___ EXTRACTO PARA LEER ___

El mundo alternativo, si llega a existir, será un orden civilizatorio nuevo, hoy desconocido y no pensable
Joaquín Miras Albarrán
«…cuando las gasolineras sean ruinas románticas…»
Existe una tradición de pensamiento político, que es la praxeológica, cuyos textos fundacionales podemos encontrar en Aristóteles. Esta tradición no concibe la vida humana sino como praxis comunitaria a partir de un saber hacer compartido, y la política sino como frónesis, saber experiencial a la luz de lo vivido desde lo que se propone nuevo hacer, no como ciencia o episteme, pues cada momento activo es singular y no hay ciencia de las singularidades.
Su concepción última de la sociedad –su metafísica– es que el ser humano es un ser comunitario o, si se quiere, social; y que la verdadera constitución de toda sociedad o comunidad es su «eticidad».

___ REGISTROS MOSTRADOS ___

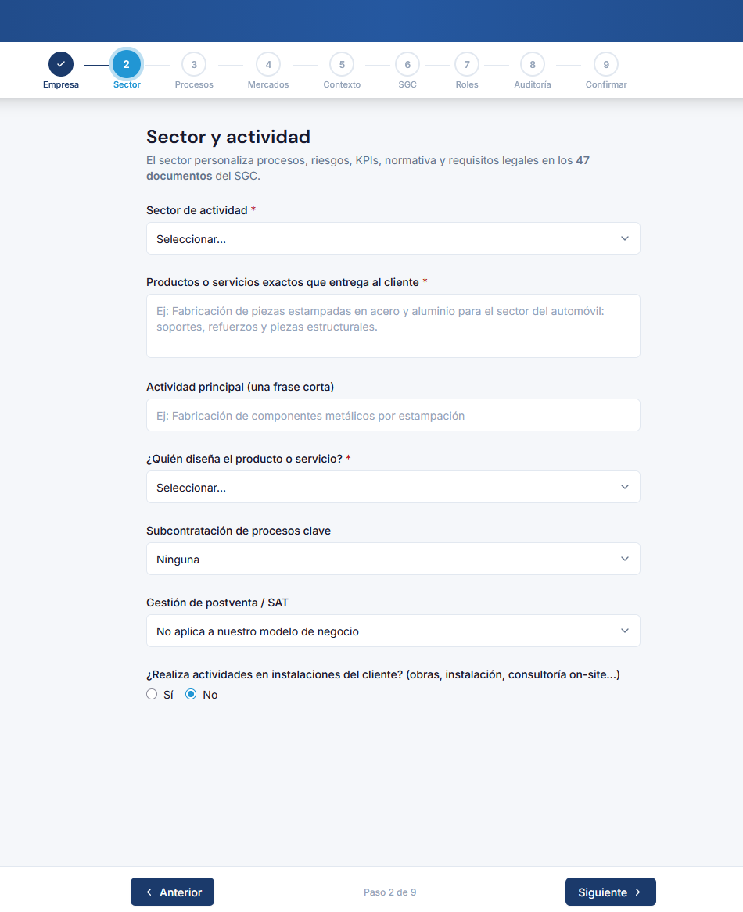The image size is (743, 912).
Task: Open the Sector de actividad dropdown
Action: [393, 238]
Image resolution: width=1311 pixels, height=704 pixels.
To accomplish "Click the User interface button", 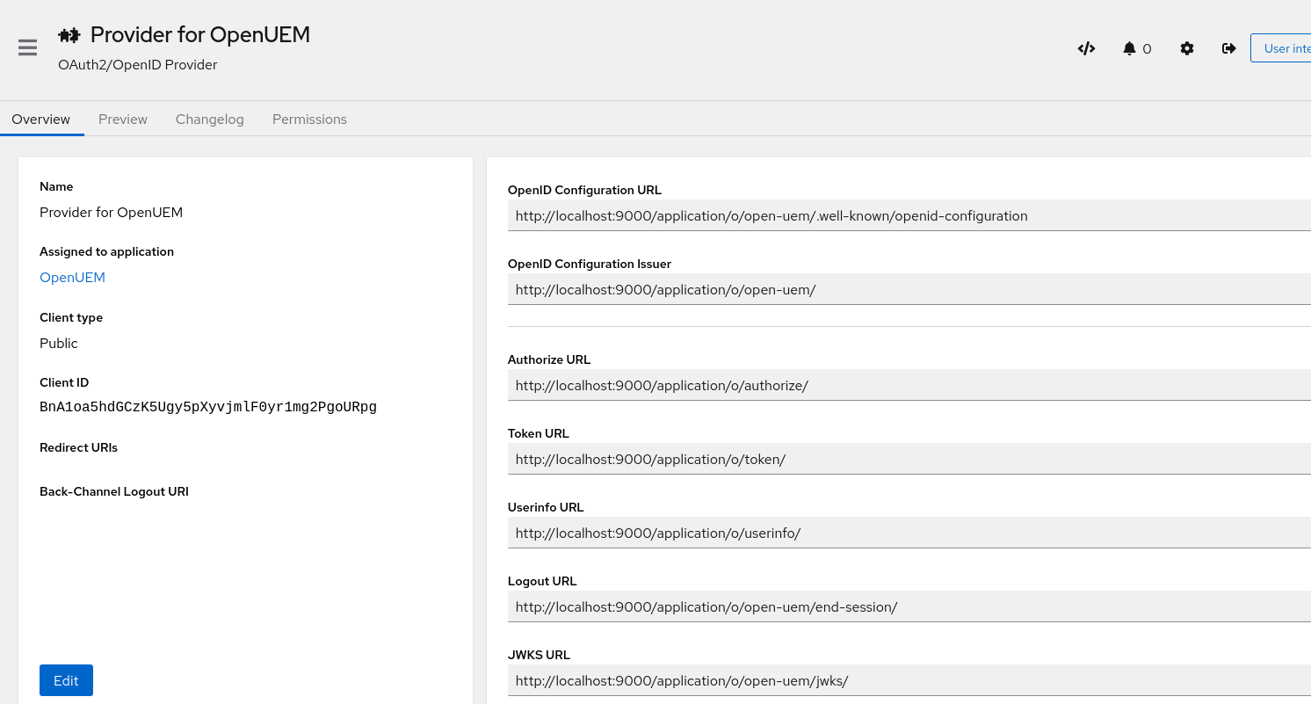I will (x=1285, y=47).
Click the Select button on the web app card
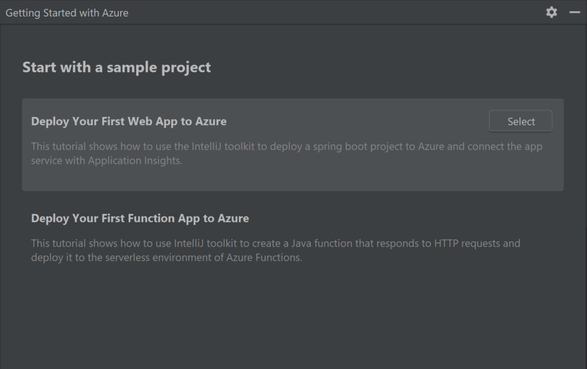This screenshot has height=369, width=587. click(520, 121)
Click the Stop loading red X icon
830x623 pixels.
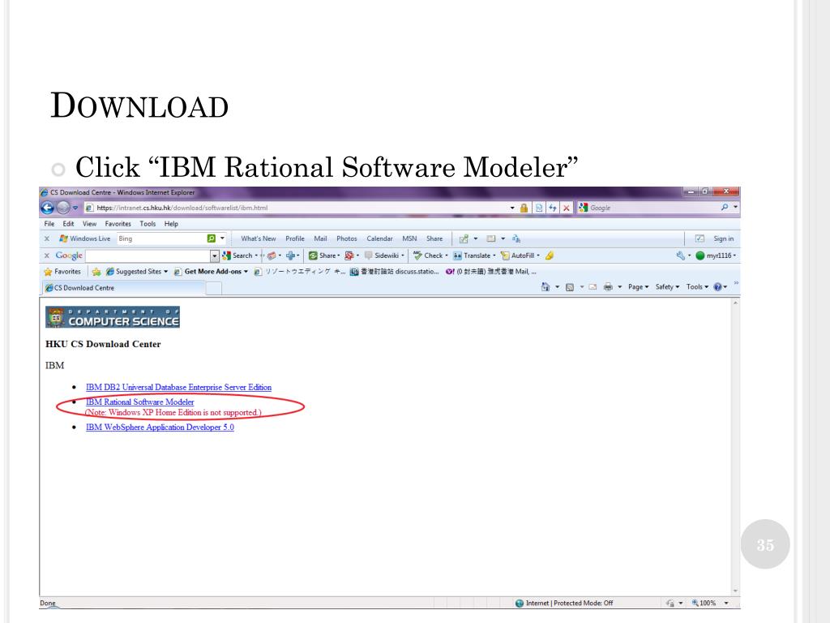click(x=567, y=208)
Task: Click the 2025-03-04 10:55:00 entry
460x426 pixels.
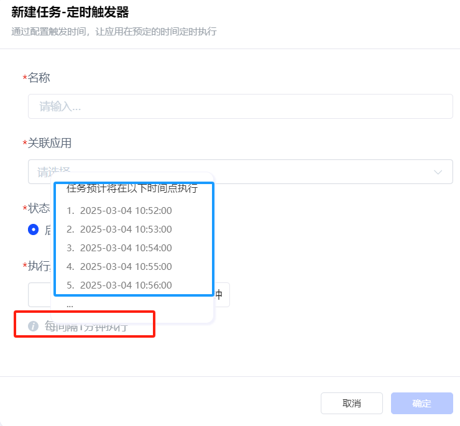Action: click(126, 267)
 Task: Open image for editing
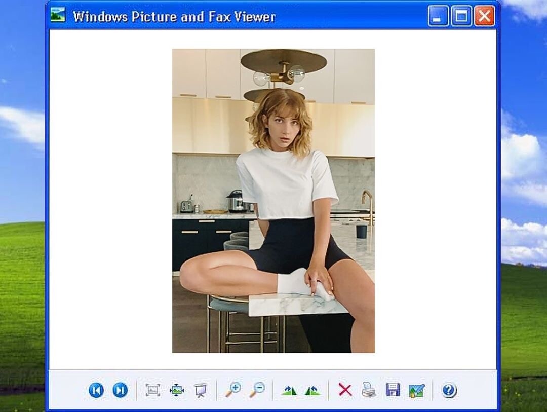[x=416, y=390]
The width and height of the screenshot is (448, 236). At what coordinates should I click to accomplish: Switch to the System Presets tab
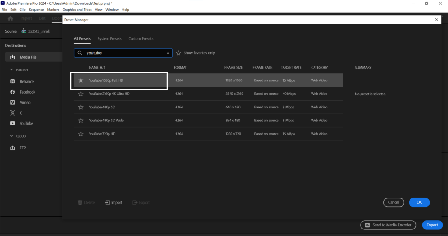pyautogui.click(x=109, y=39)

___
___ REGISTROS MOSTRADOS ___

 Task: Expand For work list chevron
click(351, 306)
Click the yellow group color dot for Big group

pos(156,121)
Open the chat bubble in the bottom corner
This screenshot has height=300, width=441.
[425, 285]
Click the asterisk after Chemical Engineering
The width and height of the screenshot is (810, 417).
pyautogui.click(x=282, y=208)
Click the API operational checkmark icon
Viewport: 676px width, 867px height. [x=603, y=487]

___
___ REGISTROS MOSTRADOS ___

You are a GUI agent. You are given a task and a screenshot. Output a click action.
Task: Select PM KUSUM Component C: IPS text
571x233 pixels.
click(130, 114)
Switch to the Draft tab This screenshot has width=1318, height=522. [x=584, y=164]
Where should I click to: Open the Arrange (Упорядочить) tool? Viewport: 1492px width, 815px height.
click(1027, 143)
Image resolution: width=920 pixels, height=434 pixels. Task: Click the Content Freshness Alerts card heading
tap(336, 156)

___

* EN QUÉ CONSISTE *
Devuelve completo el extracto sobre la tradición praxeológica, copiado letra por letra y sin ningún cambio. Los registros no hacen falta para resolver esto.

* RESPUESTA ESCRITA *
El mundo alternativo, si llega a existir, será un orden civilizatorio nuevo, hoy desconocido y no pensable
Joaquín Miras Albarrán
«…cuando las gasolineras sean ruinas románticas…»
Existe una tradición de pensamiento político, que es la praxeológica, cuyos textos fundacionales podemos encontrar en Aristóteles. Esta tradición no concibe la vida humana sino como praxis comunitaria a partir de un saber hacer compartido, y la política sino como frónesis, saber experiencial a la luz de lo vivido desde lo que se propone nuevo hacer, no como ciencia o episteme, pues cada momento activo es singular y no hay ciencia de las singularidades.
Su concepción última de la sociedad –su metafísica– es que el ser humano es un ser comunitario o, si se quiere, social; y que la verdadera constitución de toda sociedad o comunidad es su «eticidad».